Para Argentina, esto supone una oportunidad para atraer inversiones destinadas no solamente a la extracción, sino también a sectores vinculados con la industria, los servicios y la infraestructura energética.
Un nuevo escenario para la economía argentina
El crecimiento de la producción petrolera llega además en un momento en que el Gobierno de Javier Milei intenta avanzar hacia una economía con mayor participación del sector privado y una mayor integración con los mercados internacionales.
El desarrollo de Vaca Muerta encaja dentro de esa estrategia.
Una mayor producción energética permite reducir la vulnerabilidad externa y, al mismo tiempo, genera una nueva fuente de ingresos provenientes de las exportaciones.
Pero el desafío será sostener el crecimiento.
Argentina deberá continuar desarrollando infraestructura, mejorar la capacidad de transporte y almacenamiento y garantizar condiciones que permitan mantener las inversiones necesarias para ampliar la producción.
El potencial geológico de Vaca Muerta es enorme, pero convertir ese potencial en crecimiento económico permanente dependerá de la capacidad del país para transformar los recursos naturales en actividad productiva, inversiones y exportaciones.
El próximo desafío: convertir el récord en desarrollo
El récord de julio representa mucho más que una cifra histórica para la industria petrolera argentina.
Los 916.200 barriles diarios muestran el tamaño que está alcanzando el sector energético y la importancia creciente de Vaca Muerta dentro de la economía nacional.
La formación neuquina ya representa más del 70% de la producción petrolera argentina y continúa aumentando sus niveles de extracción a un ritmo superior al promedio nacional.
Al mismo tiempo, el petróleo se ha convertido en uno de los principales productos de exportación del país, mientras que el superávit energético continúa creciendo.
Para Argentina, la oportunidad es considerable.

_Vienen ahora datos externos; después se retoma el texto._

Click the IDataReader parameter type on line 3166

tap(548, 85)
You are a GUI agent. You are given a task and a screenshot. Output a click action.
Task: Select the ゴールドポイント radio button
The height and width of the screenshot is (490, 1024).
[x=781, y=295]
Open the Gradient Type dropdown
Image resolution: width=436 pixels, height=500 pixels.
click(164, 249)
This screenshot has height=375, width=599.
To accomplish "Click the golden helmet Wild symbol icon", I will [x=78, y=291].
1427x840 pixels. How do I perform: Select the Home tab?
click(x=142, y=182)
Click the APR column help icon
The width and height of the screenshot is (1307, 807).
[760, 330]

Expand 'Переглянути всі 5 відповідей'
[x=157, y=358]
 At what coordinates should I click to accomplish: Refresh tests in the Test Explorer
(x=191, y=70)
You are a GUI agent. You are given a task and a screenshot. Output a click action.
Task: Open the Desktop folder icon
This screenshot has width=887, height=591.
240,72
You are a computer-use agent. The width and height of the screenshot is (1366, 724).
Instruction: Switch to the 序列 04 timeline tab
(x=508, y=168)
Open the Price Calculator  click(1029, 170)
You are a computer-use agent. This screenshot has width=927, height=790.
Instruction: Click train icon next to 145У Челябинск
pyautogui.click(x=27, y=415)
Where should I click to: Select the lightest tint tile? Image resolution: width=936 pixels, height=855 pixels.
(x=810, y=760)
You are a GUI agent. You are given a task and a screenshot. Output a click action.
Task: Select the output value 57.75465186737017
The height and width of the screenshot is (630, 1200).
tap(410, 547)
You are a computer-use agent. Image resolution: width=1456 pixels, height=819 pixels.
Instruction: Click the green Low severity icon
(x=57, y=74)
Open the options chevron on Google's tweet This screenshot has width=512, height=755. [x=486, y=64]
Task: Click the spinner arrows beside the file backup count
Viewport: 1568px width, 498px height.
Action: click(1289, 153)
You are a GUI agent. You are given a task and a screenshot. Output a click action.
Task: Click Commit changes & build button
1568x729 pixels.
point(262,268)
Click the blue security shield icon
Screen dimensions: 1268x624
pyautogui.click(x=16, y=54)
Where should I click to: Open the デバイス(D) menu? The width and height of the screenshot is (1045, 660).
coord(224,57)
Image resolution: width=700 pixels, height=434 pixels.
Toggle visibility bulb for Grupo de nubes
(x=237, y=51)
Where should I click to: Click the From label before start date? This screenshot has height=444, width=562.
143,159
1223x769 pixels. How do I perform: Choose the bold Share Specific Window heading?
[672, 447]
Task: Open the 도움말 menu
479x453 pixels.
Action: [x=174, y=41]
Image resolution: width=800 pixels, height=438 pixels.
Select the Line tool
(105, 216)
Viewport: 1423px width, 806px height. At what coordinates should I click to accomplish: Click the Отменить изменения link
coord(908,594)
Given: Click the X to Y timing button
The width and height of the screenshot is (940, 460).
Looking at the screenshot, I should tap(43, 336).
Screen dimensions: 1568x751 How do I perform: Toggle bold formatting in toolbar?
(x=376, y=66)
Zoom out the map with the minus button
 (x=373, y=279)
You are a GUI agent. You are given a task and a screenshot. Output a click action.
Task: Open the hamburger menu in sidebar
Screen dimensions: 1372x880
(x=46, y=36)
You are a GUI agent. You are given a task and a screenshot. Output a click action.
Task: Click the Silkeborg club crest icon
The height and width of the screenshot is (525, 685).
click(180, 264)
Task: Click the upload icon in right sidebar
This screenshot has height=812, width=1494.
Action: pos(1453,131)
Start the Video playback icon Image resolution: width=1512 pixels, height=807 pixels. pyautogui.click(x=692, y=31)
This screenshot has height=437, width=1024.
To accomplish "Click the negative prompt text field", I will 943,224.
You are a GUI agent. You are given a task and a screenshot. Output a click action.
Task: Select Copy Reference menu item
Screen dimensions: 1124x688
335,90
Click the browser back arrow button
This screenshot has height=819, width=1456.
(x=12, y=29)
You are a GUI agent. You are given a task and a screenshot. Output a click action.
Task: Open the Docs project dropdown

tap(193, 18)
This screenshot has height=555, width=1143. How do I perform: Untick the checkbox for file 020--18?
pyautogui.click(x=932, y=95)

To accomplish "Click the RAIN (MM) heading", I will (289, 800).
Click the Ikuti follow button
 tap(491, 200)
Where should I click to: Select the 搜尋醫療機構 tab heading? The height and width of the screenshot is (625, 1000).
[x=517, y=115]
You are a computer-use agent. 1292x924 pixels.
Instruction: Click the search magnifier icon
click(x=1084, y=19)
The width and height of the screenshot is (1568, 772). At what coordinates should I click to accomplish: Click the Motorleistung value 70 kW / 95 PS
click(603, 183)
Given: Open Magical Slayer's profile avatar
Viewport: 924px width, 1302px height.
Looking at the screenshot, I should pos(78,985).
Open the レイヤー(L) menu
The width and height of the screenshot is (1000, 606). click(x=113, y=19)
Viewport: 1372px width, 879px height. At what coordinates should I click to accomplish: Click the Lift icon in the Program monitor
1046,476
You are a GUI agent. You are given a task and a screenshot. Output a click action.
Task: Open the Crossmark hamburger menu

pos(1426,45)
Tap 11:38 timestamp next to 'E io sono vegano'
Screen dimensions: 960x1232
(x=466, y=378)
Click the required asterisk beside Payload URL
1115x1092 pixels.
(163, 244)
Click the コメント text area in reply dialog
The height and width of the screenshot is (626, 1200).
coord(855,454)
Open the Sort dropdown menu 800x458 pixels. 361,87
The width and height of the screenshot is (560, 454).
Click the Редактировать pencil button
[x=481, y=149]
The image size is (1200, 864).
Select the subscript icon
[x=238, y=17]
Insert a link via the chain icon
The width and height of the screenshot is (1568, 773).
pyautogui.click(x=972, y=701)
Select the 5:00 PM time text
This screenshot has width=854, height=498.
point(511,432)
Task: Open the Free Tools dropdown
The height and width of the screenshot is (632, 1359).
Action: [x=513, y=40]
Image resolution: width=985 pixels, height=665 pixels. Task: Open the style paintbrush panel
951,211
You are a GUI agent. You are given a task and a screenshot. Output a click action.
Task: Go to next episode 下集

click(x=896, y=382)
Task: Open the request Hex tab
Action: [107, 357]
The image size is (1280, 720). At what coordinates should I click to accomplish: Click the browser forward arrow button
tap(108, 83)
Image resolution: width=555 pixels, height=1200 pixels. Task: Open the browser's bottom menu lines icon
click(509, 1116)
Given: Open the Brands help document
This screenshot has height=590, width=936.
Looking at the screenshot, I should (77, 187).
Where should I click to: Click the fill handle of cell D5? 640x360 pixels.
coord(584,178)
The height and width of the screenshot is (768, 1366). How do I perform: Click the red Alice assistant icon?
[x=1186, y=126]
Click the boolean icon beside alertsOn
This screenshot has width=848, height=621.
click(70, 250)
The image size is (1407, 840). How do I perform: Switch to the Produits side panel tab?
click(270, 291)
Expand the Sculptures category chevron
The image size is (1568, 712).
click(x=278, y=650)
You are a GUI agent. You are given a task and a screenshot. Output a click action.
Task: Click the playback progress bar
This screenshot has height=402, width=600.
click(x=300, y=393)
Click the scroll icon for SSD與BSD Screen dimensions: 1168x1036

Un país que durante años enfrentó dificultades para generar divisas puede encontrar en sus recursos energéticos una fuente adicional de ingresos externos y una herramienta para fortalecer su posición económica internacional.
La cuestión será si el país logra mantener las condiciones necesarias para que la producción continúe creciendo durante los próximos años.
Vaca Muerta ya demostró que puede producir a niveles históricos. Ahora comienza el verdadero desafío: transformar esa capacidad energética en inversiones, exportaciones, empleo y crecimiento sostenido para Argentina.